== WHAT TO PRODUCE ==
A word-for-word transcript of every entry is required.

━━ DATA UNDER STUDY

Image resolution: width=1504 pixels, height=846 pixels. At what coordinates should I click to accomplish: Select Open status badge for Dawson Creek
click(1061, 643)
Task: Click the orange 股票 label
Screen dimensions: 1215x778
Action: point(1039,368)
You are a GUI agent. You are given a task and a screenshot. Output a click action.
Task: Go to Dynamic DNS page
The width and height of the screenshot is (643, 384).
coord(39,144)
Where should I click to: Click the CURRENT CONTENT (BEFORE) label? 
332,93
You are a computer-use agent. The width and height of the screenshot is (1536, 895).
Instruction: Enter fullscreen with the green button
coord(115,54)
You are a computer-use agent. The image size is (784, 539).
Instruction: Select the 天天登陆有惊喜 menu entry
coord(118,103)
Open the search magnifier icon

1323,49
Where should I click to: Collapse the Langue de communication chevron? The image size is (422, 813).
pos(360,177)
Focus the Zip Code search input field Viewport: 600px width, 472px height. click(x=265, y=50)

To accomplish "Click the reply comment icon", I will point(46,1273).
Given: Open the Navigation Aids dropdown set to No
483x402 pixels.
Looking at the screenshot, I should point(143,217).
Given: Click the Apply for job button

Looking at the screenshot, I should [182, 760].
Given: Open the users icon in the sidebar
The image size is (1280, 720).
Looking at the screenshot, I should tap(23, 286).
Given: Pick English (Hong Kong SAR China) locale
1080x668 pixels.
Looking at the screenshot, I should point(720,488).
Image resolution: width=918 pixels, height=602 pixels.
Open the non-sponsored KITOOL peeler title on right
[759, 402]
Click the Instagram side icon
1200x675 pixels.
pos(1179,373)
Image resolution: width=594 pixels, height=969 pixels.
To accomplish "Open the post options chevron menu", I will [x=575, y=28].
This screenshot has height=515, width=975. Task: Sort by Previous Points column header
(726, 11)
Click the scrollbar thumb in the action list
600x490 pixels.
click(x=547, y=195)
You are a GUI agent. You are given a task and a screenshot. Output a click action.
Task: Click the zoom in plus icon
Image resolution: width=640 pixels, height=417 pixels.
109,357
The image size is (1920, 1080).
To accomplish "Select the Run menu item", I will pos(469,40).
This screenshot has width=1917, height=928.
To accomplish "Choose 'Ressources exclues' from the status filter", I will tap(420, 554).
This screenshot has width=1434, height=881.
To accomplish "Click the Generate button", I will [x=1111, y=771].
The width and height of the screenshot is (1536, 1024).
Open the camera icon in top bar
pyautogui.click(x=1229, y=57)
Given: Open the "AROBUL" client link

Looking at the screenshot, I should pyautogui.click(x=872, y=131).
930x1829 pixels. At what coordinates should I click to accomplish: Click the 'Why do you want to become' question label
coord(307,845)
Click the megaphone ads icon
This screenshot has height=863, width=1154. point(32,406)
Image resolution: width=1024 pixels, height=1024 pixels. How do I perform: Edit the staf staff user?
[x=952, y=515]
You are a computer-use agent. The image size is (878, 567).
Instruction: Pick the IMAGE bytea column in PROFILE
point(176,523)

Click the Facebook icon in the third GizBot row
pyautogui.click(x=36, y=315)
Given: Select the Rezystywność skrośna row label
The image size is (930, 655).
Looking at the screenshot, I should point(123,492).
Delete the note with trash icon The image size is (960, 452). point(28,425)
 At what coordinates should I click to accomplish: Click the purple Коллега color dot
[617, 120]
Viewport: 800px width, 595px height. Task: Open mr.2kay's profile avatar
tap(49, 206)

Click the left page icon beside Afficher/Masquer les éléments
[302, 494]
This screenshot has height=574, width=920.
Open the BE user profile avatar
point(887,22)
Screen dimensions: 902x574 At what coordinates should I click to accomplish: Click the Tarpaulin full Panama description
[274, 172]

━━━━

== COMPLETED TASK ==
Image resolution: width=1504 pixels, height=846 pixels. At what coordinates should I click to accomplish: Select Open status badge for Dawson Creek
click(1061, 643)
Task: Click the orange 股票 label
Screen dimensions: 1215x778
Action: point(1039,368)
You are a GUI agent. You are given a task and a screenshot. Output a click action.
Task: Go to Dynamic DNS page
The width and height of the screenshot is (643, 384).
coord(39,144)
Where should I click to: Click the CURRENT CONTENT (BEFORE) label? 
332,93
You are a computer-use agent. The width and height of the screenshot is (1536, 895).
Instruction: Enter fullscreen with the green button
coord(115,54)
You are a computer-use agent. The image size is (784, 539).
Instruction: Select the 天天登陆有惊喜 menu entry
coord(118,103)
Open the search magnifier icon

1323,49
Where should I click to: Collapse the Langue de communication chevron? The image size is (422, 813).
pos(360,177)
Focus the Zip Code search input field Viewport: 600px width, 472px height. click(x=265, y=50)

To accomplish "Click the reply comment icon", I will point(46,1273).
Given: Open the Navigation Aids dropdown set to No
483x402 pixels.
Looking at the screenshot, I should point(143,217).
Given: Click the Apply for job button

Looking at the screenshot, I should [182, 760].
Given: Open the users icon in the sidebar
The image size is (1280, 720).
Looking at the screenshot, I should tap(23, 286).
Given: Pick English (Hong Kong SAR China) locale
1080x668 pixels.
Looking at the screenshot, I should point(720,488).
Image resolution: width=918 pixels, height=602 pixels.
Open the non-sponsored KITOOL peeler title on right
[759, 402]
Click the Instagram side icon
1200x675 pixels.
pos(1179,373)
Image resolution: width=594 pixels, height=969 pixels.
To accomplish "Open the post options chevron menu", I will [x=575, y=28].
This screenshot has height=515, width=975. Task: Sort by Previous Points column header
(726, 11)
Click the scrollbar thumb in the action list
600x490 pixels.
click(x=547, y=195)
You are a GUI agent. You are given a task and a screenshot. Output a click action.
Task: Click the zoom in plus icon
Image resolution: width=640 pixels, height=417 pixels.
109,357
The image size is (1920, 1080).
To accomplish "Select the Run menu item", I will pos(469,40).
This screenshot has width=1917, height=928.
To accomplish "Choose 'Ressources exclues' from the status filter", I will tap(420, 554).
This screenshot has width=1434, height=881.
To accomplish "Click the Generate button", I will [x=1111, y=771].
The width and height of the screenshot is (1536, 1024).
Open the camera icon in top bar
pyautogui.click(x=1229, y=57)
Given: Open the "AROBUL" client link

Looking at the screenshot, I should pyautogui.click(x=872, y=131).
930x1829 pixels. At what coordinates should I click to accomplish: Click the 'Why do you want to become' question label
coord(307,845)
Click the megaphone ads icon
This screenshot has height=863, width=1154. point(32,406)
Image resolution: width=1024 pixels, height=1024 pixels. How do I perform: Edit the staf staff user?
[x=952, y=515]
You are a computer-use agent. The image size is (878, 567).
Instruction: Pick the IMAGE bytea column in PROFILE
point(176,523)

Click the Facebook icon in the third GizBot row
pyautogui.click(x=36, y=315)
Given: Select the Rezystywność skrośna row label
The image size is (930, 655).
Looking at the screenshot, I should point(123,492).
Delete the note with trash icon The image size is (960, 452). point(28,425)
 At what coordinates should I click to accomplish: Click the purple Коллега color dot
[617, 120]
Viewport: 800px width, 595px height. Task: Open mr.2kay's profile avatar
tap(49, 206)

Click the left page icon beside Afficher/Masquer les éléments
[302, 494]
This screenshot has height=574, width=920.
Open the BE user profile avatar
point(887,22)
Screen dimensions: 902x574 At what coordinates should I click to accomplish: Click the Tarpaulin full Panama description
[274, 172]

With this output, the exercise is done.